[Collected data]
'''

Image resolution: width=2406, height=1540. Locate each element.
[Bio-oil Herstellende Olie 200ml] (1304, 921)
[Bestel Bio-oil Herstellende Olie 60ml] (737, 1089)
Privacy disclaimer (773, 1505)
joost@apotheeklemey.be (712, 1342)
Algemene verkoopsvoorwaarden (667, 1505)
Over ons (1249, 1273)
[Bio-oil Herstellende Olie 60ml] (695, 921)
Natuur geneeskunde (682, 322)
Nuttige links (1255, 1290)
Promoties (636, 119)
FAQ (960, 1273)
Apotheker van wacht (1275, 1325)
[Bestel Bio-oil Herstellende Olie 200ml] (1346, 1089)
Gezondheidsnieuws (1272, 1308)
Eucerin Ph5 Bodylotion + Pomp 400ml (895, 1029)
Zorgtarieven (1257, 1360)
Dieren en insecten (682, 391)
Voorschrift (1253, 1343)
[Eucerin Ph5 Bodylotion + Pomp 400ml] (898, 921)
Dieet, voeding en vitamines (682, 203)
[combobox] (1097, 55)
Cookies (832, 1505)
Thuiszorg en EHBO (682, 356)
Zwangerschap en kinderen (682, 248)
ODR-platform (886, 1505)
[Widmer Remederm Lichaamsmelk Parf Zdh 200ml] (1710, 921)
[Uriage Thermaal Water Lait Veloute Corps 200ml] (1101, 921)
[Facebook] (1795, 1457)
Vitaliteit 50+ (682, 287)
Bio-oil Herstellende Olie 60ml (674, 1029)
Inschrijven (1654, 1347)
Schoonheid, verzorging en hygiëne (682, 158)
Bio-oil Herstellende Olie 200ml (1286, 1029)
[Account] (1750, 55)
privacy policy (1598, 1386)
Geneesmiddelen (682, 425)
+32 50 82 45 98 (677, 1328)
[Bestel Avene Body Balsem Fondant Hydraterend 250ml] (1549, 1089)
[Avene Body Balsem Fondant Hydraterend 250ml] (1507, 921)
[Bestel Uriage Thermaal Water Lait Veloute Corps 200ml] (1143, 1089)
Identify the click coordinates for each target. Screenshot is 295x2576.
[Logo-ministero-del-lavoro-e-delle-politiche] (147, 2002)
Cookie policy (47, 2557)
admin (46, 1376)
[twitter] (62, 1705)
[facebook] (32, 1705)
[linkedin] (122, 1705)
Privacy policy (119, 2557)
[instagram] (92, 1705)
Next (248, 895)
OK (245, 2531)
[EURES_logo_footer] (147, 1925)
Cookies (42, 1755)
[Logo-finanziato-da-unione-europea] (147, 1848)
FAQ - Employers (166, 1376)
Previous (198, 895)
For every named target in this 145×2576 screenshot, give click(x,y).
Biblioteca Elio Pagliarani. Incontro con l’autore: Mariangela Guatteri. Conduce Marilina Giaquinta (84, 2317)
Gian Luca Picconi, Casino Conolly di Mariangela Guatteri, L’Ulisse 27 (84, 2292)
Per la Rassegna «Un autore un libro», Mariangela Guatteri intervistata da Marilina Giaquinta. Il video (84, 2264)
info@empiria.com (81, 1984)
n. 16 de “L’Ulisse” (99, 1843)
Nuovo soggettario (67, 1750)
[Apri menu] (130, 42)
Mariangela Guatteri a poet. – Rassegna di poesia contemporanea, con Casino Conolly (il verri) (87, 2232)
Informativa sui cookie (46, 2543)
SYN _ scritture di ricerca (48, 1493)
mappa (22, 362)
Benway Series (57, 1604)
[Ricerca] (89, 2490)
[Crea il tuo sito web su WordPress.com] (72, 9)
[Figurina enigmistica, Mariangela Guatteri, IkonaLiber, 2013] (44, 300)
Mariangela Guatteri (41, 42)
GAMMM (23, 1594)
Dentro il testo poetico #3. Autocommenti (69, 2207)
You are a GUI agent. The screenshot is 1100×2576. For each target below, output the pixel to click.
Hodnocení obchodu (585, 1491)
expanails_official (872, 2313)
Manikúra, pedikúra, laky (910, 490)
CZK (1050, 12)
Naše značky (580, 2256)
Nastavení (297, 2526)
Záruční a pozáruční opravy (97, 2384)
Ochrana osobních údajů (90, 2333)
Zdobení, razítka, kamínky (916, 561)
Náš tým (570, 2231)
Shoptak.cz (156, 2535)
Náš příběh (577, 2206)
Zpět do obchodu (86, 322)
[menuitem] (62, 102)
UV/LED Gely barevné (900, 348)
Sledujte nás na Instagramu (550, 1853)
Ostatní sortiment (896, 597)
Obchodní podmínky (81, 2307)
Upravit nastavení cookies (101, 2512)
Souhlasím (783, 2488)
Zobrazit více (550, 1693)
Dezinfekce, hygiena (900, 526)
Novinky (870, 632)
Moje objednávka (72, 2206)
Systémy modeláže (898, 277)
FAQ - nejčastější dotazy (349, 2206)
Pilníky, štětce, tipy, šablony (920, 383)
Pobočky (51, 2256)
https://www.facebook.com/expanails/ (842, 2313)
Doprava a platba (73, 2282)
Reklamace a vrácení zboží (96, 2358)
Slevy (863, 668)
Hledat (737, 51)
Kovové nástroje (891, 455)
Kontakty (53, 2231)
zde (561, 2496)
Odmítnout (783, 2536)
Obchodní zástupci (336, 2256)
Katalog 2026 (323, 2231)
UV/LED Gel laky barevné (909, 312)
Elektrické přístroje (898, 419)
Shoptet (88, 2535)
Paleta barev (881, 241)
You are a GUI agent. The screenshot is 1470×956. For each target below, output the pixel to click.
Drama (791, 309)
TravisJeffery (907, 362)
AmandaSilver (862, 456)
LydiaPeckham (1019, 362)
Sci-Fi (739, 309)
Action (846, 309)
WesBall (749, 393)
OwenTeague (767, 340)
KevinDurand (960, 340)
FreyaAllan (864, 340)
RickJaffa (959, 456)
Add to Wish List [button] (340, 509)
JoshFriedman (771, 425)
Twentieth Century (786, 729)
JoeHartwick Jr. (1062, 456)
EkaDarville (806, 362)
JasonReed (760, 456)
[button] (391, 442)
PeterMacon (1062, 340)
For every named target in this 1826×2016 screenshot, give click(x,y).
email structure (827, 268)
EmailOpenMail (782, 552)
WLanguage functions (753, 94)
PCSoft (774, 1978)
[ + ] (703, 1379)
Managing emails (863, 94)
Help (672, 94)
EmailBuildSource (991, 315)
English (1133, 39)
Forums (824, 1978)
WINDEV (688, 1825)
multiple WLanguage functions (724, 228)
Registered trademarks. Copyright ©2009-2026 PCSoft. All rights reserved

'''

WHAT THE TASK ASKS>
Find the word "Casino" in the records, and report each line that has it.

RESPONSE AREA>
Gian Luca Picconi, Casino Conolly di Mariangela Guatteri, L’Ulisse 27 (84, 2292)
Mariangela Guatteri a poet. – Rassegna di poesia contemporanea, con Casino Conolly (il verri) (87, 2232)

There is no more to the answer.